Para entender o papel dessa enzima na regulação da inflamação e no metabolismo corporal — quando a obesidade surge por ingestão excessiva de calorias, gordura e açúcar —, os autores criaram geneticamente ratos que não produziam a CaMKK2 nas células mieloides (originadas na medula óssea).

Divididos em dois grupos, ratos sem CaMKK2 e controles normais receberam uma dieta rica em gordura durante semanas. Em seguida, os pesquisadores avaliaram peso, gordura, gasto energético, alimentação, níveis de glicose e insulina, os tecidos adiposo e hepático, expressão gênica e metabolismo dos macrófagos.

Mesmo com a dieta hipercalórica, os roedores sem a CaMKK2 continuaram magros, pois queimaram mais energia sem reduzir o consumo alimentar. Também apresentaram baixos níveis de glicose e insulina, melhoraram a tolerância à glicose, o metabolismo dos tecidos e não acumularam gordura no fígado.

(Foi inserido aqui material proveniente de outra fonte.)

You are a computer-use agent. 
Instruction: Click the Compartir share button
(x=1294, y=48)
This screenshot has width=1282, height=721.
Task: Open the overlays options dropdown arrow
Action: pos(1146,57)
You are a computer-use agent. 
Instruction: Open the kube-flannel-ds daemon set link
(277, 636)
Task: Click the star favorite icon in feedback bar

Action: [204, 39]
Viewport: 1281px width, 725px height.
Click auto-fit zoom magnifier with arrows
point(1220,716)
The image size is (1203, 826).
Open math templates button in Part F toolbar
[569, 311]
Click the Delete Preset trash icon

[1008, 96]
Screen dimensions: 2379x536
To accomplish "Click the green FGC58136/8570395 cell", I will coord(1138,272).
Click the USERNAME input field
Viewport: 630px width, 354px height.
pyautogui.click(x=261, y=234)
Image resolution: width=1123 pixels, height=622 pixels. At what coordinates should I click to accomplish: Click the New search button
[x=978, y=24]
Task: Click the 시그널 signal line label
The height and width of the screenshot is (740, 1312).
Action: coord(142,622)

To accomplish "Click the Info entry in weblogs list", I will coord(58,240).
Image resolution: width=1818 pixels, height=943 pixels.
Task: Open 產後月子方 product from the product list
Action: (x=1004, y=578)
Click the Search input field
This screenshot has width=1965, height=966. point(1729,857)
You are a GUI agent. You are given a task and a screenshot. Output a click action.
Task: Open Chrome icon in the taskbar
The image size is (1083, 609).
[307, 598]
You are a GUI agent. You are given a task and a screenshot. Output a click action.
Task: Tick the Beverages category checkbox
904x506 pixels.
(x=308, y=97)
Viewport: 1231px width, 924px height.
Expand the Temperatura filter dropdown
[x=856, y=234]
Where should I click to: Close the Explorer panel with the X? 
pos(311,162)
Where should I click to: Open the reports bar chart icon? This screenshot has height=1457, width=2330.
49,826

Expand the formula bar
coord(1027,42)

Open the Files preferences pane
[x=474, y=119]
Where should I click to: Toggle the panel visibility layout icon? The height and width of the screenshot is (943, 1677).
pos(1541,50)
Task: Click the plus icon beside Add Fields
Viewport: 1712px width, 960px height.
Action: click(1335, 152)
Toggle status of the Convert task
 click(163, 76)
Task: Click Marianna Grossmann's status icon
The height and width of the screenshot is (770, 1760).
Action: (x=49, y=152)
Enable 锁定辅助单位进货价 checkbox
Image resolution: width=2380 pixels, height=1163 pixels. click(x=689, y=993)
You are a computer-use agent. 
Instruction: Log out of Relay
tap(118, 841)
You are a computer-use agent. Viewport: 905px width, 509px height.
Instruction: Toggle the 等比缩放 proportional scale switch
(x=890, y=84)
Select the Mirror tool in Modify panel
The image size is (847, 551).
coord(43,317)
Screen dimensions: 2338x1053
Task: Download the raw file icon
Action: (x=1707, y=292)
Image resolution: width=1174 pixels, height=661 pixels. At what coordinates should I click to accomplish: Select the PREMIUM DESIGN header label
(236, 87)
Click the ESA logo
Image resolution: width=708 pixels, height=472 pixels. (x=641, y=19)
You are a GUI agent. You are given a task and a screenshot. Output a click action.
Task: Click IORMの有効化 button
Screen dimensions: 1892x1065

Em um comunicado, os autores explicam que, quando o gene CaMKK2 é retirado dos macrófagos, o tecido adiposo — que é na verdade um órgão que armazena gordura — passa a funcionar de maneira similar ao de pessoas metabolicamente saudáveis, ou seja, queimando energia eficientemente e sem inflamações.

Implicações da manipulação da CaMKK2 para o tratamento da obesidade

Descobrir que a CaMKK2 em macrófagos regula o metabolismo pode dar início a nova geração de medicamentos antiobesidade • wirestock/Freepik
Descobrir que a CaMKK2 em macrófagos regula o metabolismo pode dar início a nova geração de medicamentos antiobesidade • wirestock/Freepik

Descobrir que a CaMKK2 em macrófagos regula o metabolismo pode ser o primeiro passo para uma nova geração de medicamentos antiobesidade. Mais focados que as terapias existentes, inibidores dessa enzima poderiam combater, ao mesmo tempo, ganho de peso, resistência à insulina e inflamação crônica.

Embora estudos anteriores já tenham mostrado que as células imunes participam da obesidade, muitas vezes elas eram vistas como coadjuvantes, apenas reagindo à gordura excessiva. Ao alterar a CaMKK2 nos macrófagos, os autores demonstraram que as células imunes são protagonistas no ganho de peso.

Essa abordagem permite identificar exatamente onde a intervenção é útil e onde poderia ser prejudicial, o que é fundamental para o desenvolvimento de medicamentos mais seguros. Assim, ao compreender os benefícios da remoção da CaMKK2, os pesquisadores podem criar terapias direcionadas, sem prejudicar outros tecidos.

Futuramente, potenciais inibidores de CaMKK2 poderiam potencializar terapias já existentes, como dieta, exercícios e antidiabéticos, reduzindo não só as doses mas também seus efeitos colaterais. A sinergia terapêutica abre caminho para tratamentos mais eficazes e adaptados às necessidades de cada paciente.

Apesar das limitações — necessidade de validação em humanos, confirmação em organismos vivos e ausência de inibidores clinicamente viáveis — o estudo representa um grande avanço. Modular a CaMKK2 em macrófagos preveniu obesidade, resistência insulínica e esteatose hepática, com potencial para beneficiar também aterosclerose, infecções e alguns tipos de câncer.

O estudo foi publicado recentemente na revista Molecular Metabolism.